A few weeks ago I was in Chichester, reviewing a fine revival of Terence Rattigan’s Separate Tables and suddenly experienced a great ache of nostalgia for the period immediately before my birth.
A few weeks ago I was in Chichester, reviewing a fine revival of Terence Rattigan’s Separate Tables and suddenly experienced a great ache of nostalgia for the period immediately before my birth. Rattigan’s play, first staged in 1954, portrays a post-second-world-war England in which emotions are essentially private, polite small talk largely prevails, and upper lips are worn stiff — in public at least.
Of course, the dramatist was in many ways critical of this. Yet though Separate Tables undoubtedly depicts a world where small-mindedness and meanness of spirit can flourish, its final scenes present a moving triumph for English decency, compassion, courage and restraint.
In the interval I confessed to my nostalgia for the buttoned-up times Rattigan depicts to a colleague and he told me I was bonkers. Living in the Fifties would have been hell, he said — rotten food, endless class snobbery, primitive dentistry and a grim, drab desire to conform.
Yet the older I grow, the more I miss the stoicism of those times, the innate sense of decorum and dignity. The vulgarity and emotional incontinence of 21st-century Britain, where ignorance is worn like a badge of pride, and so many seem willing to wash their dirty laundry in public, especially if the price is right, hardly seem an improvement.
All of which perhaps explains the fury of my reaction when I heard that Chris Evans was to replace Terry Wogan on the breakfast programme on Radio Two. Yes, I know Wogan is Irish, but he’s worked here for most of his career and received a knighthood from the Queen. He’s one of our greatest national treasures and the relaxed wit and whimsy of his broadcasting is an unflagging delight. When you listen to him, you feel you are in the company of an eminently civilised, splendidly entertaining friend.
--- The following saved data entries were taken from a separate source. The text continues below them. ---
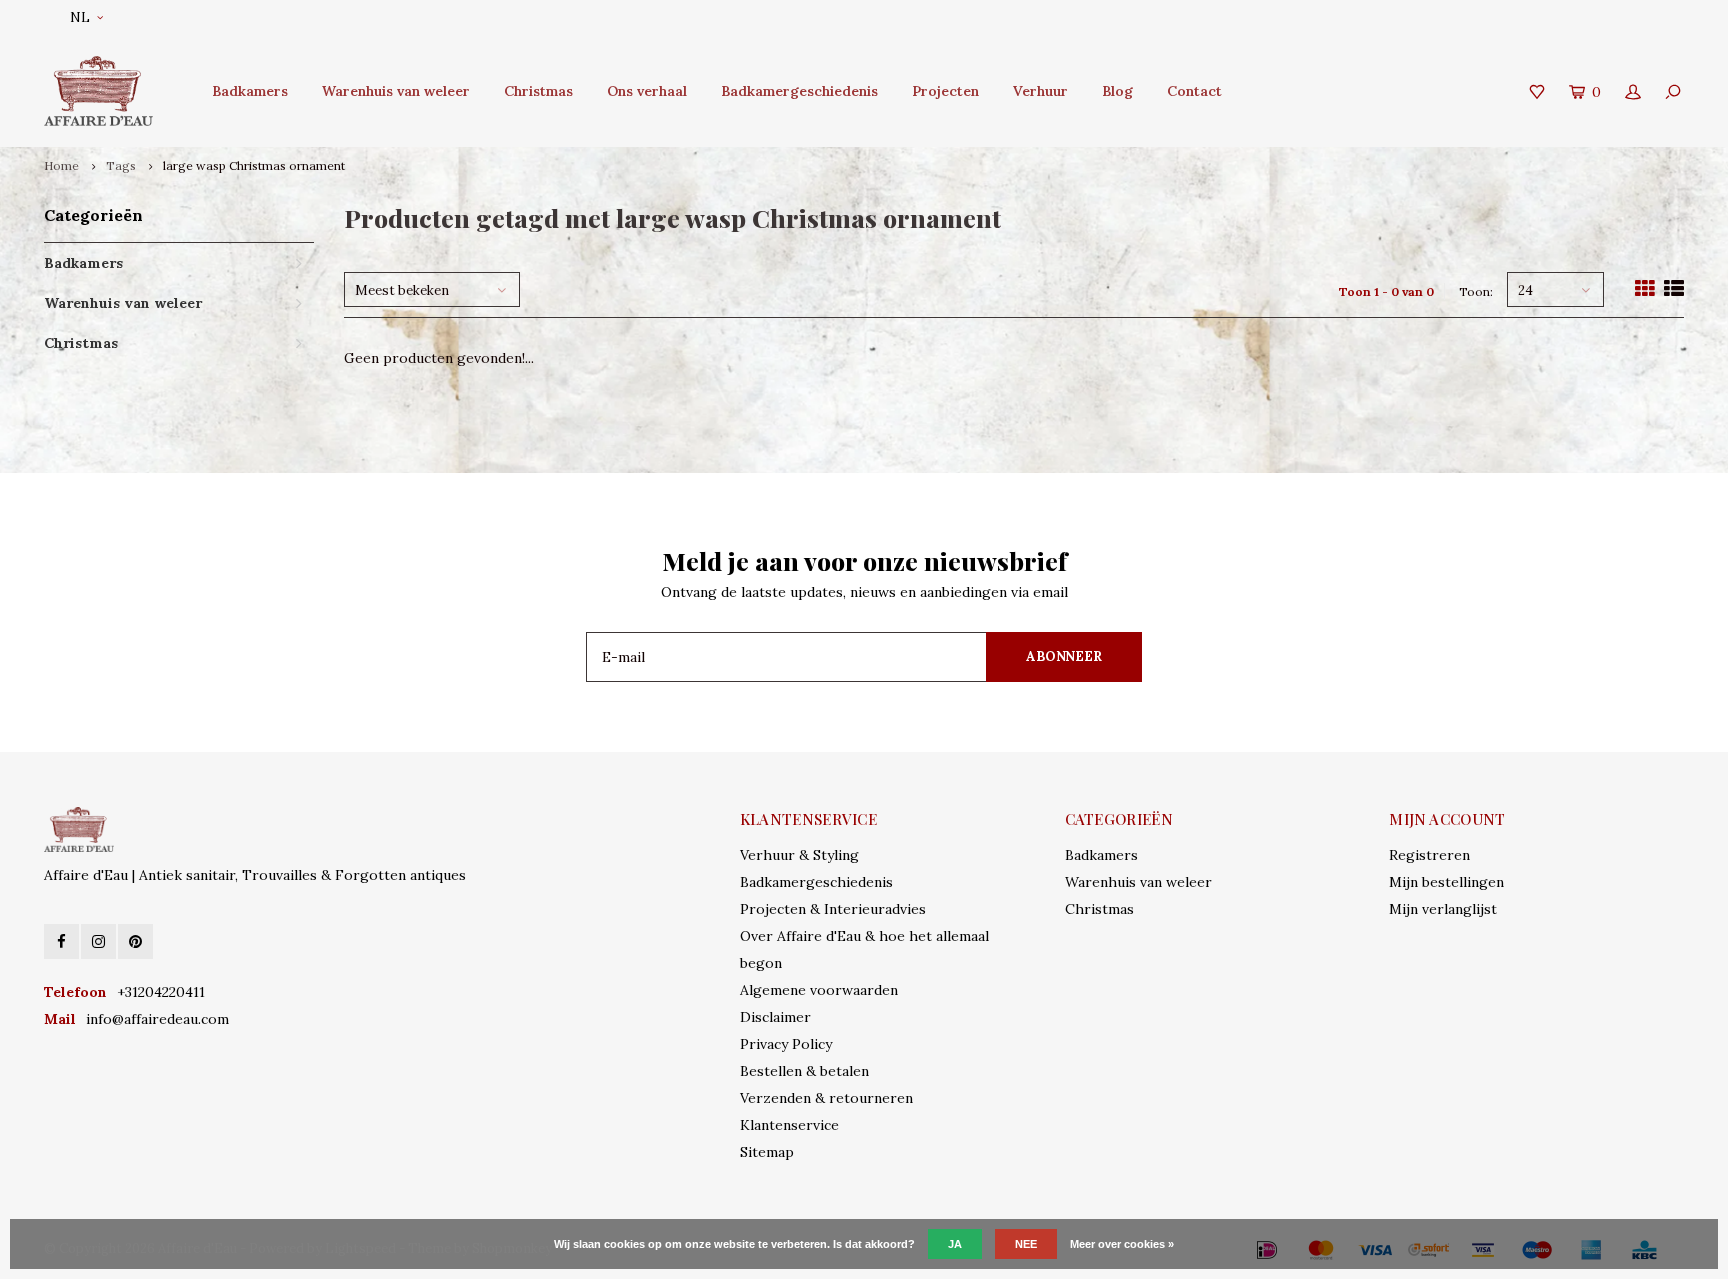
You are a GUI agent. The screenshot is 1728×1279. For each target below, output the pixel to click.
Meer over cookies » (1122, 1244)
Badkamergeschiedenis (799, 91)
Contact (1194, 91)
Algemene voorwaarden (819, 990)
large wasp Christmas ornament (254, 165)
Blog (1117, 91)
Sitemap (767, 1152)
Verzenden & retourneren (826, 1098)
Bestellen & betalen (804, 1071)
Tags (121, 165)
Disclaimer (775, 1017)
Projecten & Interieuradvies (833, 909)
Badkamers (250, 91)
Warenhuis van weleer (396, 91)
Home (61, 165)
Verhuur (1040, 91)
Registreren (1429, 855)
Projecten (945, 91)
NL (80, 17)
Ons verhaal (647, 91)
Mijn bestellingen (1446, 882)
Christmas (538, 91)
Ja (955, 1244)
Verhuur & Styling (799, 855)
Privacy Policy (786, 1044)
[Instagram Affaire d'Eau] (98, 941)
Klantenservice (789, 1125)
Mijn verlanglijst (1443, 909)
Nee (1026, 1244)
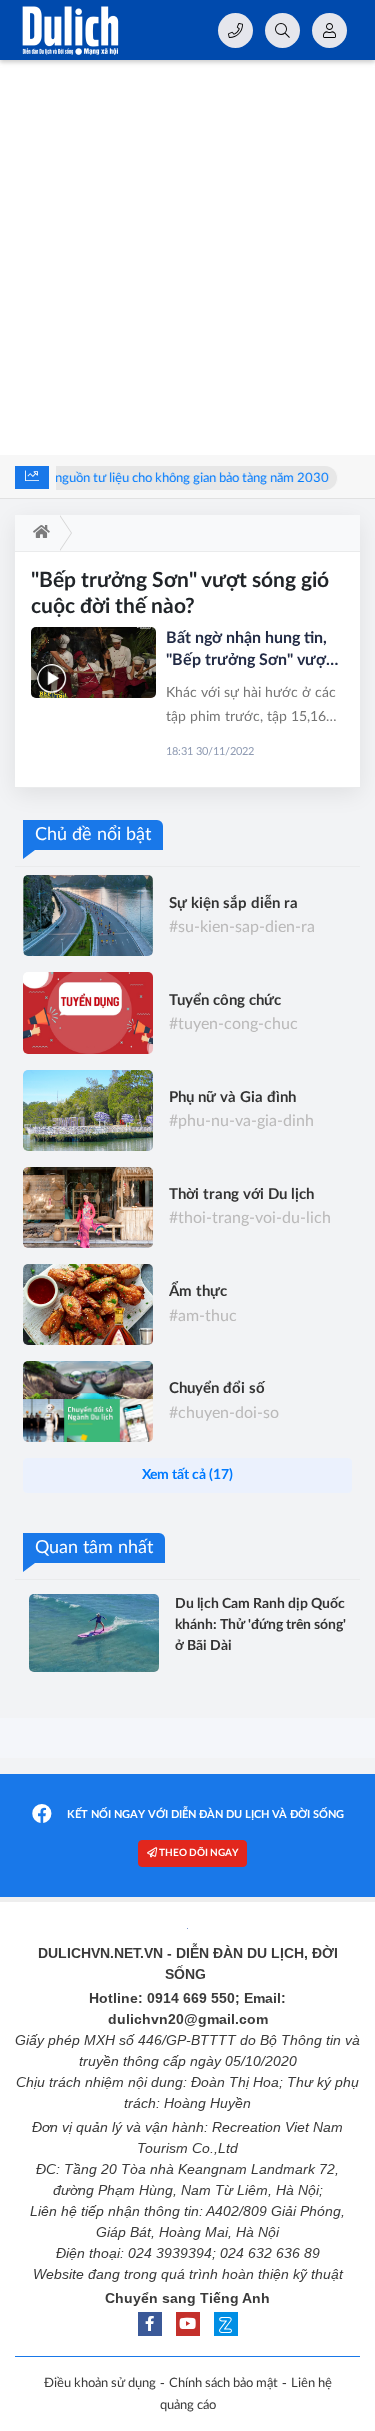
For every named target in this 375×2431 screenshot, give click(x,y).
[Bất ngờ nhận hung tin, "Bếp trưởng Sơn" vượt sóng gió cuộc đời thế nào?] (93, 662)
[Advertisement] (187, 257)
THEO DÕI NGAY (197, 1853)
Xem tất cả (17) (187, 1475)
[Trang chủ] (37, 533)
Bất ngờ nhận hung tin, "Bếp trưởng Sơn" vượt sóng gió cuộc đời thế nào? (249, 650)
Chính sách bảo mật (223, 2383)
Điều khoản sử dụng (100, 2383)
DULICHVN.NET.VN (100, 1953)
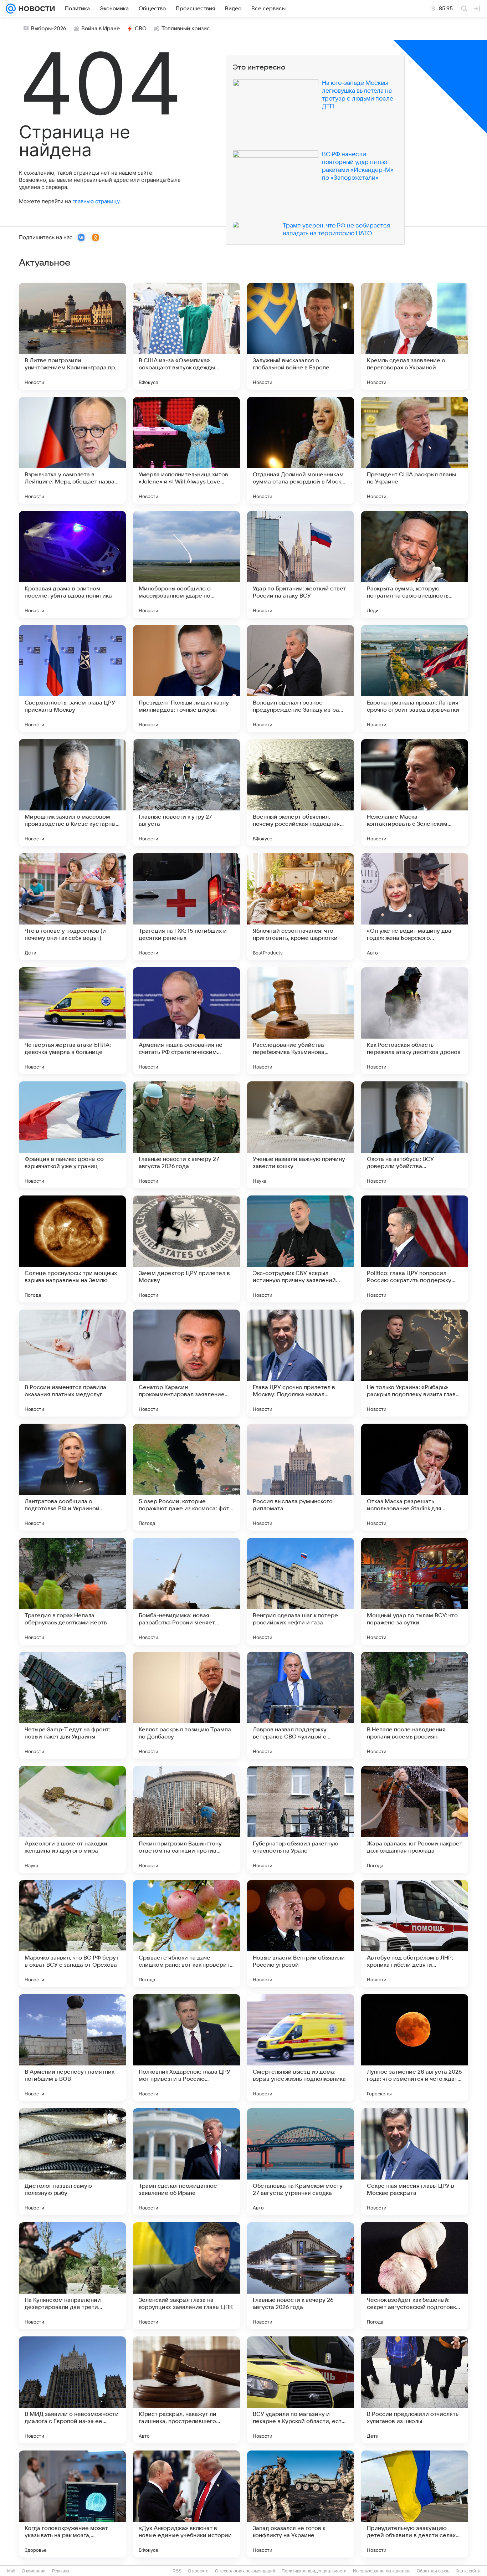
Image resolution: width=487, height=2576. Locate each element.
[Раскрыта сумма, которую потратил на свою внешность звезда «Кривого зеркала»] (414, 564)
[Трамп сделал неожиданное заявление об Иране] (186, 2161)
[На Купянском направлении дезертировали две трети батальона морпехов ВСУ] (72, 2275)
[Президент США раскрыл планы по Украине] (414, 450)
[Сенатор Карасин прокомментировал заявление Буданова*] (186, 1363)
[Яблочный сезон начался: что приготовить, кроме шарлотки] (300, 906)
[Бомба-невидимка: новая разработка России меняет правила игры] (186, 1591)
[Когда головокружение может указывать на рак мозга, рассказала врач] (72, 2503)
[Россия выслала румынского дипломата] (300, 1477)
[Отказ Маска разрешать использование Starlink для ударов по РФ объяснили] (414, 1477)
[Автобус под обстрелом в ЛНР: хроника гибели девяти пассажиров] (414, 1933)
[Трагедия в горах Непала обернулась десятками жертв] (72, 1591)
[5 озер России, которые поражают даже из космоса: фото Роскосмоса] (186, 1477)
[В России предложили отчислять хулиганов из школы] (414, 2389)
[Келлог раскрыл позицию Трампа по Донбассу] (186, 1705)
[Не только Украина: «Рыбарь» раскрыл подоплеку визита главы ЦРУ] (414, 1363)
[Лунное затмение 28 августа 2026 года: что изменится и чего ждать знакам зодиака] (414, 2047)
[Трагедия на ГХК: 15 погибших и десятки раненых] (186, 906)
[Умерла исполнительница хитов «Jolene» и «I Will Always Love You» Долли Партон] (186, 450)
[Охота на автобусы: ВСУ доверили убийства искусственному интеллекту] (414, 1134)
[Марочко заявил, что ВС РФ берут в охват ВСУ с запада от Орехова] (72, 1933)
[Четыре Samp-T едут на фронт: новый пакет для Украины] (72, 1705)
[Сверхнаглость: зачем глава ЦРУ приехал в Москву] (72, 678)
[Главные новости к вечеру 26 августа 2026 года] (300, 2275)
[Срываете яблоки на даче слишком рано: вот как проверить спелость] (186, 1933)
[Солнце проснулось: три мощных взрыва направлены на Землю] (72, 1248)
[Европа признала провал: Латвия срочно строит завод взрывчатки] (414, 678)
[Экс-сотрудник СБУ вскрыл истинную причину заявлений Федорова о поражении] (300, 1248)
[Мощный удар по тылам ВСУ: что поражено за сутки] (414, 1591)
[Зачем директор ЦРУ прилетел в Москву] (186, 1248)
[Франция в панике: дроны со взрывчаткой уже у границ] (72, 1134)
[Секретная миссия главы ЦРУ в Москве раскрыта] (414, 2161)
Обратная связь (433, 2571)
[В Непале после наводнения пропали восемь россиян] (414, 1705)
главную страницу (95, 201)
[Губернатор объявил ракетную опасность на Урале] (300, 1819)
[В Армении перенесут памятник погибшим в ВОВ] (72, 2047)
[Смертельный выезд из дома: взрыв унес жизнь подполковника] (300, 2047)
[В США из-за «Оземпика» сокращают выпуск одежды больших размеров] (186, 336)
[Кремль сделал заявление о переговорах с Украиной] (414, 336)
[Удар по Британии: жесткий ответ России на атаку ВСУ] (300, 564)
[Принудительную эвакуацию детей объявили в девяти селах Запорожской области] (414, 2503)
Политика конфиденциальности (314, 2571)
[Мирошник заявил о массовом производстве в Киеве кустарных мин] (72, 792)
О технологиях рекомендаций (245, 2571)
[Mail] (11, 8)
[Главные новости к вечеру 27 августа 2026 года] (186, 1134)
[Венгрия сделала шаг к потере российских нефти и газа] (300, 1591)
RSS (177, 2571)
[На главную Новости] (35, 8)
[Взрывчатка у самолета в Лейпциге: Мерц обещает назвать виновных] (72, 450)
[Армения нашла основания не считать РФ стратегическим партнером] (186, 1020)
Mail (11, 2571)
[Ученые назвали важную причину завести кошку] (300, 1134)
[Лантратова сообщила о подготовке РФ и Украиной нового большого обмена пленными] (72, 1477)
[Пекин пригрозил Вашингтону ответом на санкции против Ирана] (186, 1819)
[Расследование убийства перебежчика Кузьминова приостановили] (300, 1020)
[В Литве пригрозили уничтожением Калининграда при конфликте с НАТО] (72, 336)
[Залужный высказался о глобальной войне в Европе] (300, 336)
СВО (141, 28)
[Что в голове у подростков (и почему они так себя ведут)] (72, 906)
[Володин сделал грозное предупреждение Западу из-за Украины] (300, 678)
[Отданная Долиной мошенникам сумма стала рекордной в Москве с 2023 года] (300, 450)
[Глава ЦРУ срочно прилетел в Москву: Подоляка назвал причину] (300, 1363)
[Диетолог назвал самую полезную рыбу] (72, 2161)
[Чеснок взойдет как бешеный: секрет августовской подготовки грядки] (414, 2275)
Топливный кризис (186, 28)
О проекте (198, 2571)
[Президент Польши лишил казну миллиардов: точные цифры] (186, 678)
Chris Evans in comparison is New Britain writ large. Though time has worn off some of his rougher edges, and he no longer spends much of his time going on benders with Gazza, there is a brash, self-regarding egotism about him that I find repellent. The idea of waking up to his inane babble is a nightmare. But Evans certainly isn’t in the same league of awfulness as Jonathan Ross, whose continuing employment by the BBC, as the saintly Charles Moore never tires of pointing out as he pluckily withholds his licence fee, is an affront to us all. I stopped listening to Ross when he started talking about anal sex one Saturday morning and I almost drove off the road as I ferried my then 11-year-old son to a music lesson.
But there are reminders of a more salubrious age on Radio Two where old values and classic standards, moral as well as musical, still prevail.
Is there anything more heartening than Brian Matthew, now in his eighties, welcoming us ‘avids’ to Sounds of the Sixties on Saturday mornings, which under the helm of a new producer has taken on a brighter sparkle, full of unfamiliar tracks and fascinating information? I remember Matthew from his Saturday Club days in the early Sixties, and even then he sounded like a kindly uncle rather than a thrusting hipster. His refusal to kowtow to the winds of changing fashion, and to abandon his plummy voice in favour of something more fashionably classless, strikes me as entirely admirable.
Bob Harris still caters for old hippies like me, as well as trying to keep us up to date with newer stuff on his Saturday night into Sunday morning programme. There’s no one better at creating a late-night mellow vibe and an atmosphere of relaxed enthusiasm, and his show brings back happy memories of listening to him in my study after lights out at boarding school accompanied by tepid coffee and Players’ Number Six.
Sunday evenings offer an especially good run of Radio Two shows. Paul O’Grady, the former Lily Savage, is proving a splendidly warm and welcoming newcomer with a superbly eclectic playlist and, though I mourn the departure of Malcolm Laycock, Clare Teal is doing a great job with big band jazz, dance and swing on Sunday nights. And while his fey whimsicality is sometimes tiresome, I’ve developed a surprisingly soft spot for Alan Titchmarsh. His programme mixes show tunes with light classics, brass bands with novelty numbers. Last Sunday we had a peculiarly ghastly little girl singing A.A. Milne’s ‘Vespers’, in which we discover Christopher Robin saying his prayers. I wouldn’t have missed it for the world.
Listening to these programmes on Radio Two makes the BBC seem once again like a benign and comforting companion rather than an arrogant monolith of the modish, the dumbed-down and the politically correct.
Charles Spencer is theatre critic of the Daily Telegraph.